Regenerating cells in the inner ear

The hair cells present in the auditory portion of the inner ear – the organ of Corti in the cochlea - are indispensable to the transmission of sound to our brain. Unfortunately, when these cells are destroyed they are not replaced resulting in  hearing impairments or even deafness. Brigitte Malgrange and her team are working on an important line of research involving the regeneration of hair cells in the cochlea:  they have discovered that when the expression or function of Ephrin-B2 protein is inhibited, the cochlear supporting cells transdifferentiate into hair cells. This enabled them to create new hair cells at the right place in the organ of Corti.
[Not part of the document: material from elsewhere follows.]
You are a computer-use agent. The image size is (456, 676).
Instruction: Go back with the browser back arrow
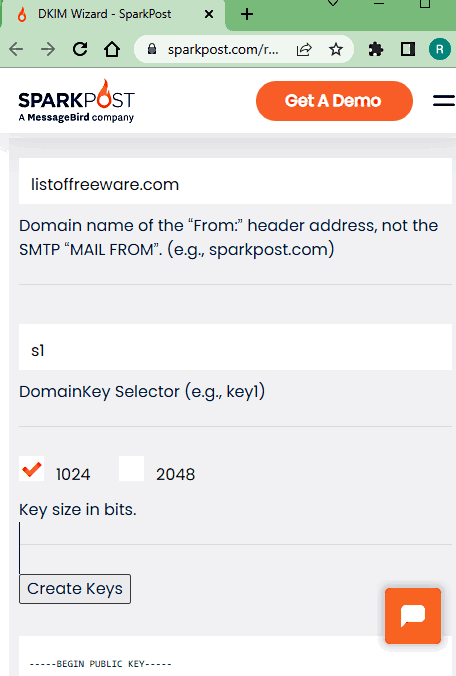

More than 5% of the world’s population suffer from a debilitating hearing impairment according to the World Health Organisation (WHO). Therefore, around 360 million people including 328 million adults and 32 million children are affected by this condition.  In the case of people over the age of 65, the figures increase dramatically with more than one third of this elderly category being affected by a debilitating loss of hearing. It is certainly true that this can sometimes be compensated for by using devices such as hearing aids or cochlear implants etc. However, this is not always possible for medical or financial reasons.

In a general sense, hearing impairment or deafness can be due to genetic factors or to complications that arise during pregnancy or childbirth. These are known as congenital reasons and could involve, for example, an infection such as the German measles or syphilis or the inappropriate use of medicine during pregnancy.  In the case where hearing impairment does not occur around childbirth, it is classed as having been “acquired”. In these cases also, there may be numerous causes: infections, medicines that are specifically “ototoxic” (such as certain types of antibiotics or an anti-carcinogens widely used in clinical treatment), acoustic trauma or ageing…

ear scheme

Hair cells and sensorineural deafness

According to the type of structure affected within the ear, there are two kinds of deafness, conductive or sensorineural. Conductive deafness more particularly concerns the external or middle ear while sensorineural deafness is caused by damage to the inner ear or the auditive nerve. Professor Brigitte Malgrange’s team have therefore focused their attention on these structures and on sensorineural deafness in particular. Professor Malgrange is the head of the Developmental Neurobiology Research Unit of the GIGA. “The objective of our research is to better understand the development of the auditory portion of the cochlea, the hearing organ”, explains Brigitte Malgrange. “Inside the cochlea there is an organ called organ of Corti which is the sensory element involved in hearing”. The organ of Corti is composed of two main types of cells: supporting cells and hair cells. “The hair cells directly transmit auditory information to the neurones to enable this information to reach the brain”, continues the researcher. The hair cells are therefore of capital importance for sound perception. When these cells are destroyed, they do not regenerate and this leads to sensorineural deafness. In the context of his PhD, Jean Defourny studied how these cells are generated. “Understanding the underlying mechanisms involved in the development of the hair cells should enable us to use these same mechanisms to combat deafness”, continues Brigitte Malgrange.